Agile is a word that has many connotations outside of the tech industry, but in software development it only invokes one thing, the Agile Manifesto. Written in February of 2001 by seventeen independent-minded software practitioners, it describes a set of values (4) and principles (12) that generally promote a project management process encouraging frequent inspection and adaptation; a leadership philosophy focused on cross-functional teamwork, self-organization and accountability; a set of engineering best practices intended to allow for rapid delivery of high-quality software; and a business approach that aligns development with customer needs and company goals.
As an umbrella term, Agile Development also serves to describe a set of software development methodologies that subscribe to the above notions. The most popular agile methodologies include Extreme Programming (XP), Scrum, Crystal, Dynamic Systems Development Method (DSDM), Lean Development, and Feature-Driven Development (FDD). While each of them unique in their approach to fulfilling the promise of Agile Development, they all share the core values and principles of the Agile Manifesto. They all emphasize continuous planning, iteration, testing, and other forms of continuous evolution of software and project (even at later stages of development). They are all lightweight, especially compared to traditional waterfall-style processes, and inherently adaptable. Most importantly, they all focus on teamwork, collaboration and making decisions together.
Out of the known agile methodologies available, here at Megsoft we employ Scrum.
Scrum, first and foremost, relies on a self-organizing, cross-functional team. By “self-organizing” we mean there is no overall team leader deciding which person will do which task or how a problem will be solved. Those are issues that are decided by the team as a whole. The other part of that is cross-functionality, meaning, everyone is encouraged to take a feature from idea to implementation.
It may sound chaotic from an outsider’s point of view, but a team working in a Scrum environment is not without direction. Scrum teams are supported by two specific roles that help anchor the workflow into the most important tasks at any given development phase, and facilitate conditions that allow for a very efficient environment. The latter is the role of the ScrumMaster, who can be thought of as a coach for the team, helping team members use the Scrum process to work at peak performance levels. Ensuring the team adheres to Scrum theory, practices, and rules is where the “mastery” part of it comes into play.
The second role belongs to the Product Owner (PO), representing the business, customers or users for whom a solution is being provided– usually one person that serves as the spokesman for the customer.The Product Owner conveys the overall mission and vision of the product the team is building, and it is ultimately responsible for for prioritizing the backlog during Scrum development.

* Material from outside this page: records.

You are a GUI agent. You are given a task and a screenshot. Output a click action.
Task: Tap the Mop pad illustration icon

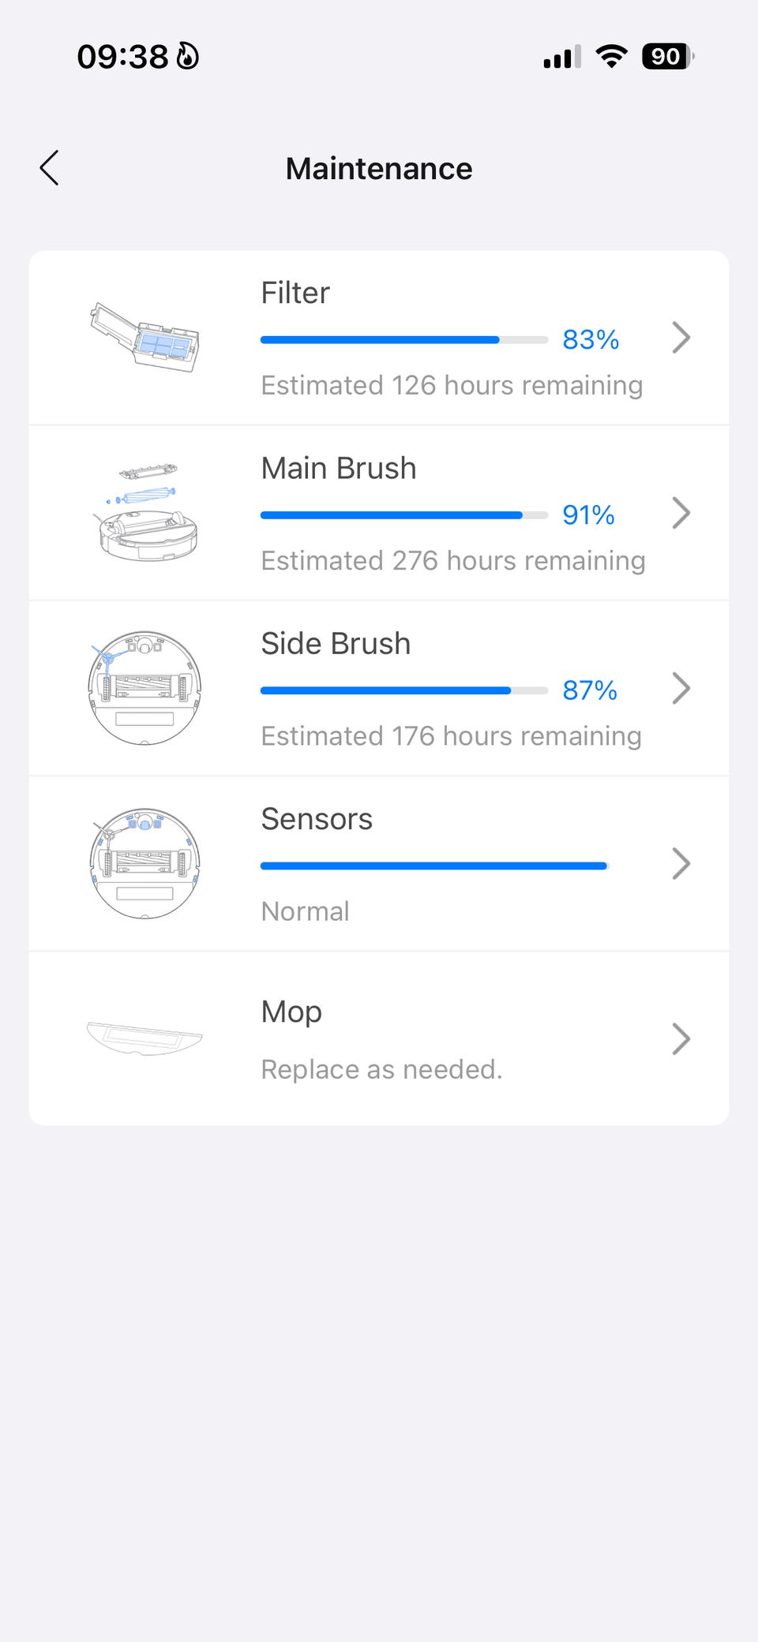[x=144, y=1038]
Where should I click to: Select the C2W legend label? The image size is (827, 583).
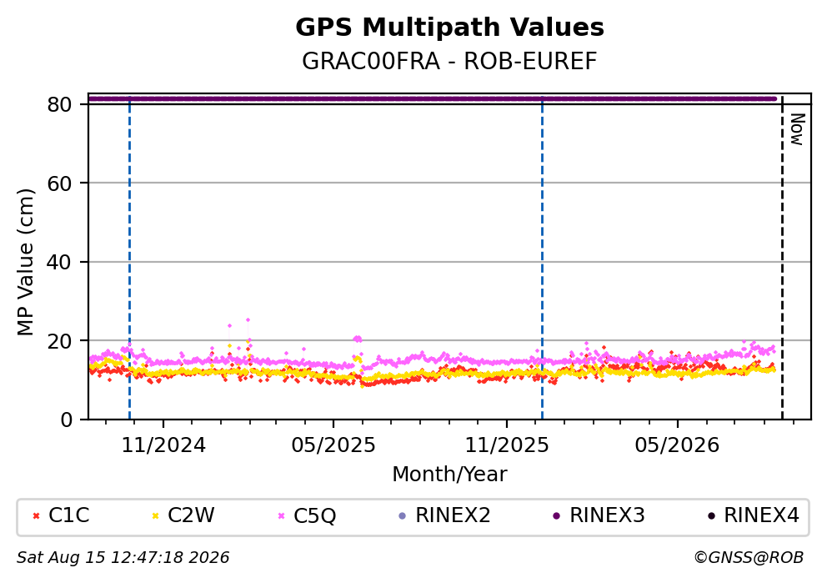(191, 515)
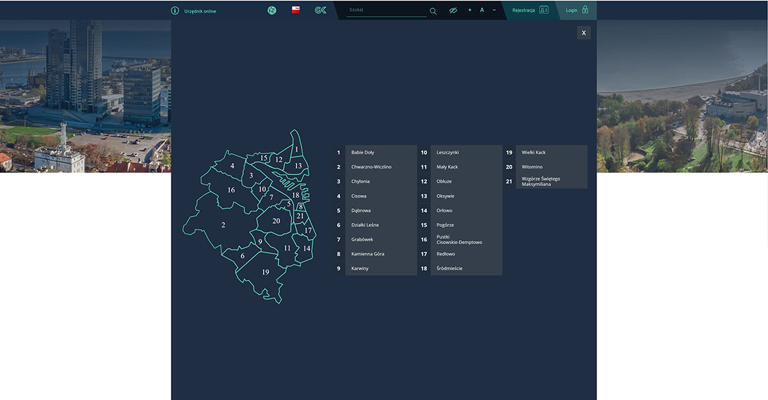
Task: Open the Urzędnik online link
Action: pos(200,11)
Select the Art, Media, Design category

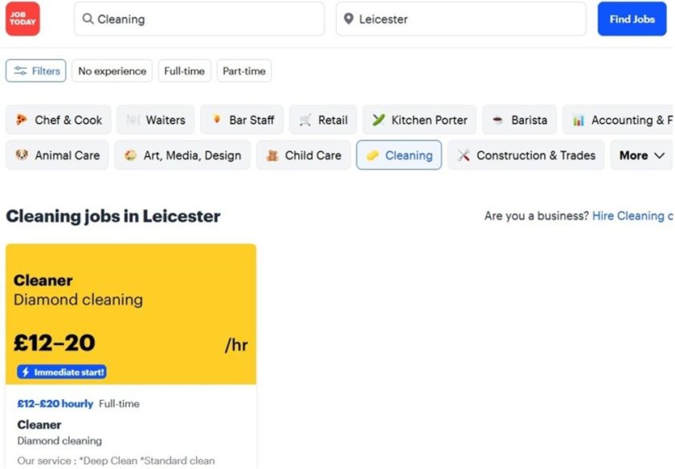coord(182,155)
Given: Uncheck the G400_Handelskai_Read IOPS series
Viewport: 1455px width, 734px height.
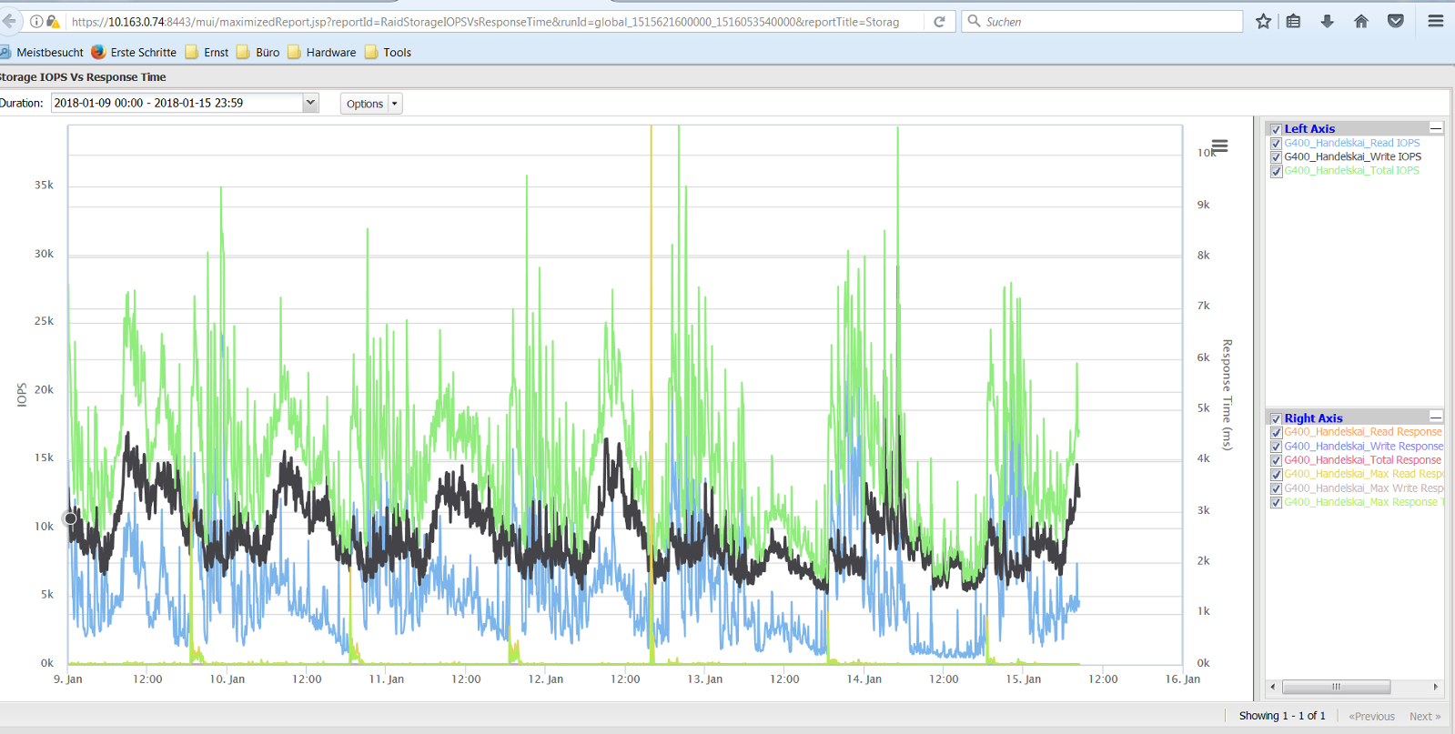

This is of utmost importance, as it ensures the team always works on the most valuable features first and the backlog is kept up to speed as more is learned about the system being built, its users, the team and so on.
As far as the overall structure of a Scrum environment goes, the single most distinctive feature is the implementation of Sprints to measure progress. In keeping with an agile methodology, sprints are constrained to periods of less than a month in duration, most commonly two weeks. There is a planning meeting at the start of the sprint (“Sprint planning” comes from this), where team members figure out how many items they can commit to, and then create a sprint backlog – a list of the tasks to perform during the sprint.
During an agile Scrum sprint, the Scrum team takes a small set of features from idea to coded and tested functionality. At the end, these features are completed, meaning coded, tested and integrated into the evolving product or system.
At the core of things, this represents one of the biggest values we offer to our customers. Sprints allow us to continuously deliver results in a relatively short amount of time, ensuring there is always progress being made and that projects never stall. The transparency and continuous delivery this enables is beneficial to both the customer, who is always in the loop of every step of the process, and the team, which remains motivated throughout the project thanks to the many short-term milestones the sprints represent (great for team morale!).
The product backlog is another artifact of Scrum. Mentioned before as the main responsibility of the Product Owner, this is the complete list of the functionality that remains to be added to the product. Not to be confused with the sprint backlog. The sprint backlog can be thought of as the team’s to-do list for the sprint, whereas a product backlog is a list of features to be built.
The way that has brought us the most success to create a product backlog is through the employment of User Stories. These are short descriptions of functionality described from the perspective of a user or customer. This is especially effective at contextualizing every decision we make through the eyes of the target audience, helping us determine the features users will value the most.
Lastly, we wouldn’t want to overlook the possibility of things going wrong, or areas of improvement to be left ignored. That’s why at the end of every sprint, we hold a sprint retrospective to review what did and didn’t go well with actions to make the next sprint better.
Over the course of 20+ years of experience in the industry we have tried many methodologies, all with their pros and cons, but Agile Development—and Scrum in particular—stand a cut above the rest. Not only has it been the one to bring us the most success, it is also the one that makes our workplace an environment where our team can thrive with plenty of room to grow. With the best teams working with the best process to bring you the best value, we feel confident saying no matter your hurdle, we got your back.